I have now come to a place in my career where I feel financially stable. I was able to pay off the co-insurance and deductible for my surprise surgery. The last surgery was cheaper for me (insurance costs were not as high), but more of a financial emergency than this past one. It hurt, giving all that money to the people who needed to be compensated for their care of me, but I am not in danger of bankruptcy or having to eat macaroni and cheese instead of meat for months on end because pennies are too tight.

It has been a long haul.

I think the most important measure of longevity in this profession is the ability to be economical while doing a job that is not well-paid. I haven't had to give up on my dream of being a music therapist because I have continued to make that my focus. I want to be a music therapist, so I have taken part-time jobs.

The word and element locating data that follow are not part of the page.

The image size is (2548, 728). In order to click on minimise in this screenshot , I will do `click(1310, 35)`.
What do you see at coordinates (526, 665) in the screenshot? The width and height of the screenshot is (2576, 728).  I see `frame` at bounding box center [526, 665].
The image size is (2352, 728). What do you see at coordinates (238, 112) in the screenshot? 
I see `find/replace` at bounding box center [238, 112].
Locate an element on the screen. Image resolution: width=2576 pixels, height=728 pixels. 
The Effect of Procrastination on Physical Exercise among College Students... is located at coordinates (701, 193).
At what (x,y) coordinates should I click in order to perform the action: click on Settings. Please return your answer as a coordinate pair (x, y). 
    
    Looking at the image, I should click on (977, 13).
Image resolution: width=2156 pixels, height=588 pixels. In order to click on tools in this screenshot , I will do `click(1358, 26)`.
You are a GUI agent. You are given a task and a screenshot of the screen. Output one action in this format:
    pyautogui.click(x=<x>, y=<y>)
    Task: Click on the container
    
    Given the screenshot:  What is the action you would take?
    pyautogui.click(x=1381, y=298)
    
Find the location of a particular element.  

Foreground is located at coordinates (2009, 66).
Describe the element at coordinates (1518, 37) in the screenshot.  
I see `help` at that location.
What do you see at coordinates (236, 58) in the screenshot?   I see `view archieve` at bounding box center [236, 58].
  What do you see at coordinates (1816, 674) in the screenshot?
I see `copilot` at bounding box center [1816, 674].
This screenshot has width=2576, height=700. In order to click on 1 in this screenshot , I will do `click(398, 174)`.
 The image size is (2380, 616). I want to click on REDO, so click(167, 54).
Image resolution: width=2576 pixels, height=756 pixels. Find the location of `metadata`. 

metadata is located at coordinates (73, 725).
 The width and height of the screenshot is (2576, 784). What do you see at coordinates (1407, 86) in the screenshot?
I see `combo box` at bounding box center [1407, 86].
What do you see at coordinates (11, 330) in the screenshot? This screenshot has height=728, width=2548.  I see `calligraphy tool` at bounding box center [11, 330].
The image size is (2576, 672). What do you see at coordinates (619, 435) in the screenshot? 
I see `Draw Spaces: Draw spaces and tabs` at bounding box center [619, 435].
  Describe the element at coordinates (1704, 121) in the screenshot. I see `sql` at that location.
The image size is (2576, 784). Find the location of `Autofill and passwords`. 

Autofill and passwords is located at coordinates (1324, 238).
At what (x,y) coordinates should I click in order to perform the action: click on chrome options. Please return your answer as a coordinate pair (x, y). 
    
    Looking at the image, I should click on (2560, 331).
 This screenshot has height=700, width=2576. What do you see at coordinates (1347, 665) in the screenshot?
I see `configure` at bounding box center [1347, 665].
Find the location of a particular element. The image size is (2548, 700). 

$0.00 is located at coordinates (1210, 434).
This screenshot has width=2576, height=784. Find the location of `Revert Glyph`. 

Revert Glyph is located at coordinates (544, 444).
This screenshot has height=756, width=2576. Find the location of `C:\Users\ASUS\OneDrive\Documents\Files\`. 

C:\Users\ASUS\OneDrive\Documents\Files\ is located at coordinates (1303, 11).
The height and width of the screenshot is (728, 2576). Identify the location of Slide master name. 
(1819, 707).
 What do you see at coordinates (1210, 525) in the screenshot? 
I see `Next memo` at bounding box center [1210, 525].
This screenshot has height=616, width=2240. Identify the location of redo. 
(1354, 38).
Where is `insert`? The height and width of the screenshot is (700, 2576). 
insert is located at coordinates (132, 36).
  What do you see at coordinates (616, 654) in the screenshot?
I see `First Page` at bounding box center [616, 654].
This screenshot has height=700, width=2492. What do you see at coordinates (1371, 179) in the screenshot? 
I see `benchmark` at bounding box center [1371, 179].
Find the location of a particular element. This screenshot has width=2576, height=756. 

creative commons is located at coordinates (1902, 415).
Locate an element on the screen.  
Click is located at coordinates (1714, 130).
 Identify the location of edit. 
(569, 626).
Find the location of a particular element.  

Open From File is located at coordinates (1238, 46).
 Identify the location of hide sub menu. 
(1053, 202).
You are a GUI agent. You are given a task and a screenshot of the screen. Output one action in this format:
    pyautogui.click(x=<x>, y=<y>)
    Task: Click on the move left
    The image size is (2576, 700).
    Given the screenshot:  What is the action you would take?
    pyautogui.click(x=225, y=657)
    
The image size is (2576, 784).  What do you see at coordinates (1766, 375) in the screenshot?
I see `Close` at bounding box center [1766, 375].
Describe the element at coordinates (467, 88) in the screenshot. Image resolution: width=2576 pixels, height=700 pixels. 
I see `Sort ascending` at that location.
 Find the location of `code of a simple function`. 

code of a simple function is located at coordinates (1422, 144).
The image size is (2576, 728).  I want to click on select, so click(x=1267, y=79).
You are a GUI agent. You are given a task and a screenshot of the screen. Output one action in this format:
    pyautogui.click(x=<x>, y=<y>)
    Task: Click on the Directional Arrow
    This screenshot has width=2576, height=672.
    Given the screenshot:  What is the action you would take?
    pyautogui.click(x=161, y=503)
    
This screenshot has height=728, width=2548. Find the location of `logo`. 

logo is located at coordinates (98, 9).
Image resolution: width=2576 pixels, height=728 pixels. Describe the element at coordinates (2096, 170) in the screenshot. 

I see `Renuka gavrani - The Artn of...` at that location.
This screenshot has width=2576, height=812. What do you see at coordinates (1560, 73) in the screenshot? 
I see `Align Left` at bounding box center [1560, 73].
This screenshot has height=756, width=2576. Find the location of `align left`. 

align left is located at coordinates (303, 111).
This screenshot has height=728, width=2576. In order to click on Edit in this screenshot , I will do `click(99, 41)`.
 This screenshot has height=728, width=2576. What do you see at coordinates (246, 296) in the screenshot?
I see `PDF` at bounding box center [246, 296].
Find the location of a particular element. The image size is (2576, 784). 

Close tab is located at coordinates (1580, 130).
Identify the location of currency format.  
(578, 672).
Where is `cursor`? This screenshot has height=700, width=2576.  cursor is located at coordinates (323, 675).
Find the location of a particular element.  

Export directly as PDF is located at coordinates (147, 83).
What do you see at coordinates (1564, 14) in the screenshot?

I have looked for opportunities outside my current job to see what's out there, and I have realized that my position and situation are very good compared to what is out there waiting for someone with my years of experience and (shudder) professional expertise. I have chased opportunities, and I have found them. 

I have also refused to stay stagnant in my professional life. When I have been curious about something, I've figured out how to learn more and more about things that interested me. This has meant traveling to meet people, to see original documents in the AMTA archives, and getting involved in things like the Online Conference for Music Therapy (something that I would NEVER have considered doing on my own, but was convinced to try something WAY out of comfort zone!). My longevity in this music therapy life has been affected by my evolution as a therapist.

I am currently in a period of change and growth. It's not easy, but I think all of us should have these times to reflect and then morph into the next version of ourselves. I kinda think that Jeeves from the Men In Black movies is a good visual representation of what I'm thinking about here. That guy gets his head blown off, and it comes back, but a bit different from what it was before. I hope that I will come out of this time, still recognizably me, but a bit more centered and just a bit different. Stronger. More centered in myself and what I offer to the world. Just a bit more evolved as a (shudder again) middle-aged music therapist, internship director, and person.

Why are you still a music therapist?